/delegate & /validate v3 Spec – Explicit Redundancy & Consensus

Terminology note: this spec describes v3 of the /delegate and /validate endpoints (and factcheck), not a “Router v3”. The router continues to evolve under the hood, but the public-facing versioning lives on the endpoint contracts.


1. Goal

v3 turns redundancy + consensus into explicit, configurable knobs at the endpoint layer for:

  • POST /api/v3/delegate

  • POST /api/v3/validate

  • POST /api/v3/factcheck (name TBD, same pattern)

Instead of “one request → one session → whatever redundancy that session config happens to have”, v3 lets callers say:

  • how many independent sessions should run the job (1 / 3 / 5), and

  • how their results should be aggregated into a single verdict/answer.

Think of v3 as:

“Agent-ready consensus”: explicit redundancy knobs + structured consensus metadata for /delegate, /validate, and factcheck.

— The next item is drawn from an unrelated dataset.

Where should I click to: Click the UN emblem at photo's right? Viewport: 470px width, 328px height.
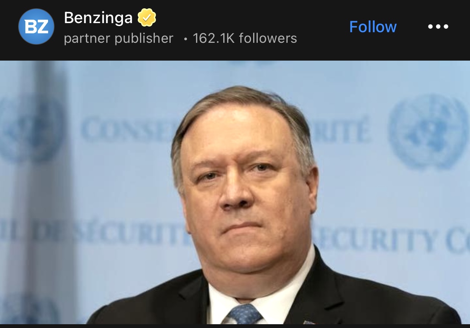(429, 132)
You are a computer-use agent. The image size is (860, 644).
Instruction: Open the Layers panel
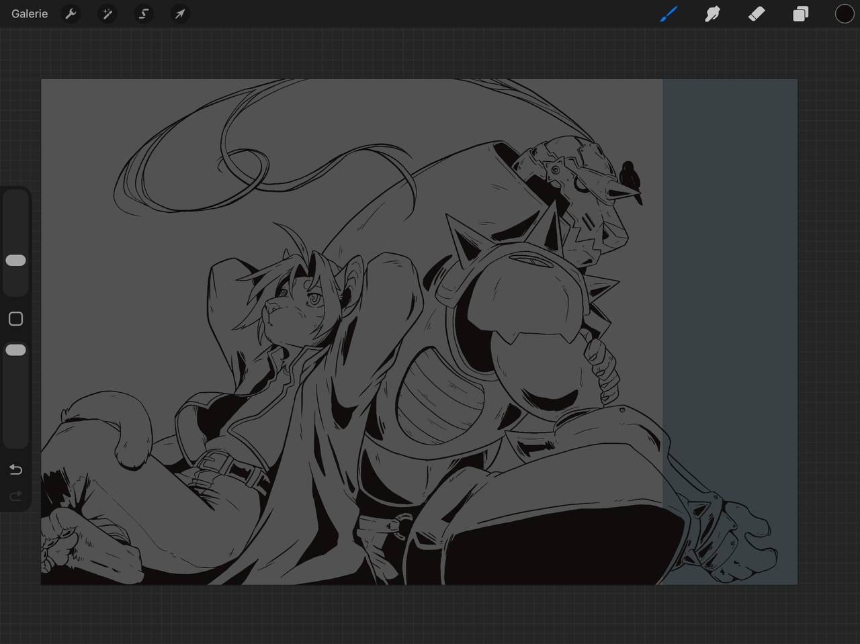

2. v2 vs v3 – Mental Model

v2 (today)

  • You call /api/v2/delegate or /api/v2/validate with:

    • v2 payloads: objective/input/execution/policy (delegate), claim/policy/context (validate).

    • A single session_id.

  • That session may internally:

    • fan out to multiple miners,

    • run PoI/PoUW,

    • apply some redundancy.

  • But from the endpoint’s point of view:

    • It is still one session, and

    • Consensus is implicit inside that session.

v3 (this spec)

  • You call /api/v3/delegate or /api/v3/validate with:

    • a v3 payload that includes the same core contract as v2 plus

    • a new consensus block that explicitly asks for redundancy across 1 / 3 / 5 sessions.

  • The router:

    • selects the appropriate sessions,

    • runs the job across multiple independent sessions when requested,

    • aggregates results,

    • returns a final answer + per-replica evidence + consensus metadata.

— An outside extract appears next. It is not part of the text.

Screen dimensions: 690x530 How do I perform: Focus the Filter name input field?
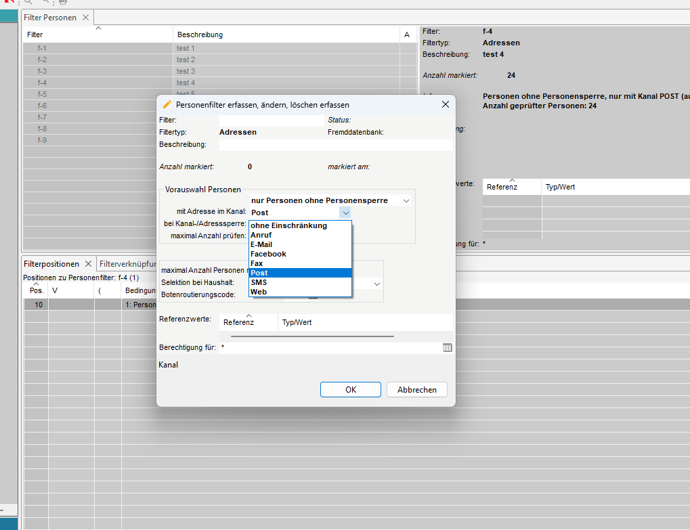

3. Request Shape – Redundant Sessions as Policy

Every v3 request gains a consensus block (shape, not final schema):

  • replicas

    • 1, 3, or 5.

    • 1 behaves almost like v2 (single session).

    • 3 and 5 trigger multi-session runs.

  • session_pool

    • A list of candidate session_ids such as ["201", "202", "203"].

    • Future: allow session “labels” or “profiles” instead of raw ids.

  • aggregation

    • majority initially.

    • Future v4: weighted, median, median_of_means, model_ensemble, etc.

  • disagreement_policy

    • How to behave when replicas disagree:

      • return_all – return all replica results + consensus summary (default, best for agents).

      • fail_hard – treat disagreement as an error.

      • best_effort – still pick a winner but annotate low confidence.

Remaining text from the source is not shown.